As the crack-up phase gains momentum, he predicts an increasing number of "financial breaks" that will add to the unpredictability and instability of the environment for investors. Even 'dancing close to the door' sounds excessively risky at this point.
And then, finally, clearly, demand has run smack up against peak debt -- I think that's the right word for it. We had a tremendous study come out in the last week or so from McKinsey, who do a pretty good job of trying to calculate, track and total up the amount of credit outstanding, public and private, in the world. We're now at the $200 Trillion threshold. That's up from only about $140 Trillion at the time of the crisis. So we've had a $60 Trillion expansion worldwide of debt just since 2008. During that same period, though, the GDP of the world saw a little more than $15 trillion from $55 or mid-$50s, roughly, to $70 Trillion. So we've generated, because of central bank money printing and all of this unprecedented monetary stimulus, we've generated something like $60 Trillion of new debt in the world and have barely gotten $15-17 Trillion of new GDP for all of that effort. And I think that is a measure of why the fundamental era is changing. That the boom is over and the crackup is under way when you see that kind of minimal yield from the vast amount of new debt that has been generated.

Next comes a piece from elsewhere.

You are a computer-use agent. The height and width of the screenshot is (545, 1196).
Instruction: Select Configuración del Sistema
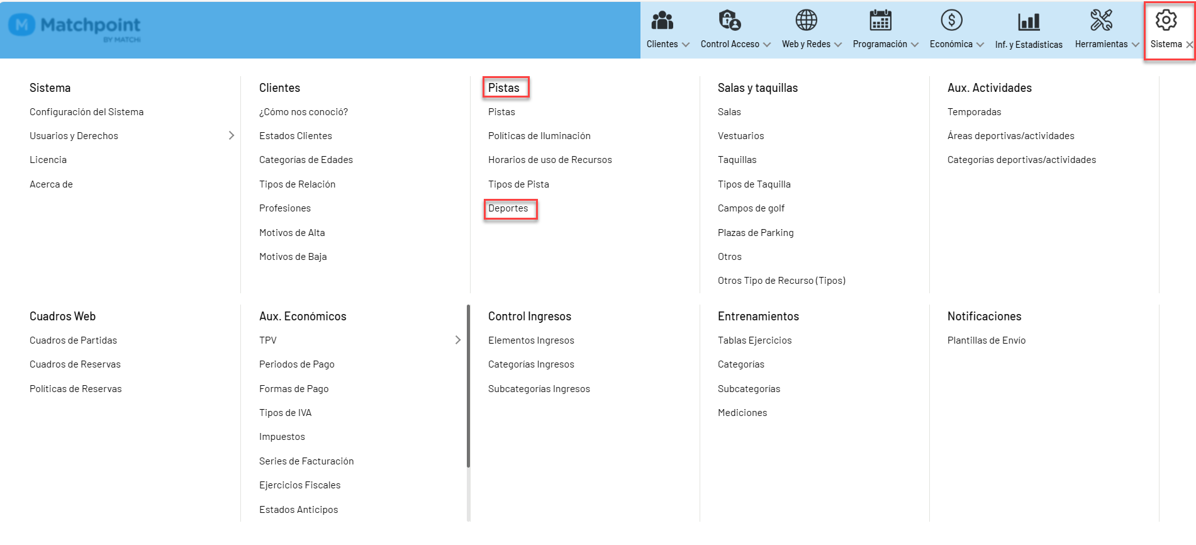pos(87,112)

http://www.zerohedge.com/news/2015-02-15/david-stockman-global-economy-has-entered-crack-phase
[youtube]http://www.youtube.com/watch?v=-VYAzxHcQLM[/youtube]
 
When you see the term "crack up" it's referring to "crack up boom or minksy moment". It's what Steve Keens keeps raving about.
 
Miloman said:
Are you talking about a Debt Jubilee?

It's nothing new and has been discussed at length by people like Prof. Steve Keens and others.
Not a debt jubilee as such where debt is explicitly forgiven, but a full blown currency reset -- with potentially a new currency replacing existing fiat. By default, debt in the old currency could largely disappear.
 
Miloman said:
When you see the term "crack up" it's referring to "crack up boom or minksy moment". It's what Steve Keens keeps raving about.
If they (banks, gov officials, etc.) know of a debt jubilee in advance, I imagine they will increase hard asset purchases substantially, and especially gold in the case of the introduction of a new currency. Maybe that's a signal we should be on the lookout for?
 
More from the ZeroHedge article:

One of these days, the central banks are going to falter and the market is going to reset violently to prices that reflect the true risk on all this sovereign debt and the pretty cloudy outlook that's ahead for the world market.

We now have something like four trillion worth of sovereign debt spread over Japanese issues, the major European countries that are trading at negative yields. Obviously, that is one, irrational and second, completely unsustainable. And yet, it's another characteristic of what I call these disorderly markets. Investment is now coming home to roost. It will be driving a huge deflation of commodity and industrial prices worldwide. You can see that in iron ore, now barely holding $60 from a peak of $200. Obviously, it's seen in the whole oil patch. Look at the Baltic Dry Index. That is a measure, one, of faltering demand for shipments and, two, massive overbuilding of bulk carrier capacity as a result of this central bank driven boom that we've had in the last 10 to 20 years. So that is going to be ripping through the financial system, the global economy, in ways that we've never before experienced. And so therefore, in ways that are hard to predict what all, you know, the ramifications and cascading effects will be. But clearly, it's something that we haven't seen in modern times or ever before the degree of over investment, excess capacity, and everything from iron ore mines to dry vault carriers, aluminum plants, steel mills, and on down the line.
 
So my conjecture is, rather than waiting for the markets to "reset violently", central banks and governments will engineer the reset to ensure they profit from it and maintain a position of power and global dominance.



.....
 
Sounds like a deflationary depression where the debt can't be service, liquidity and velocity diminish.

GREAT DEPRESSION.

Cash will be king.
 
It would only be the 1% who would have the debt wiped, none of us would have debts wiped, it would just be carried over to new system.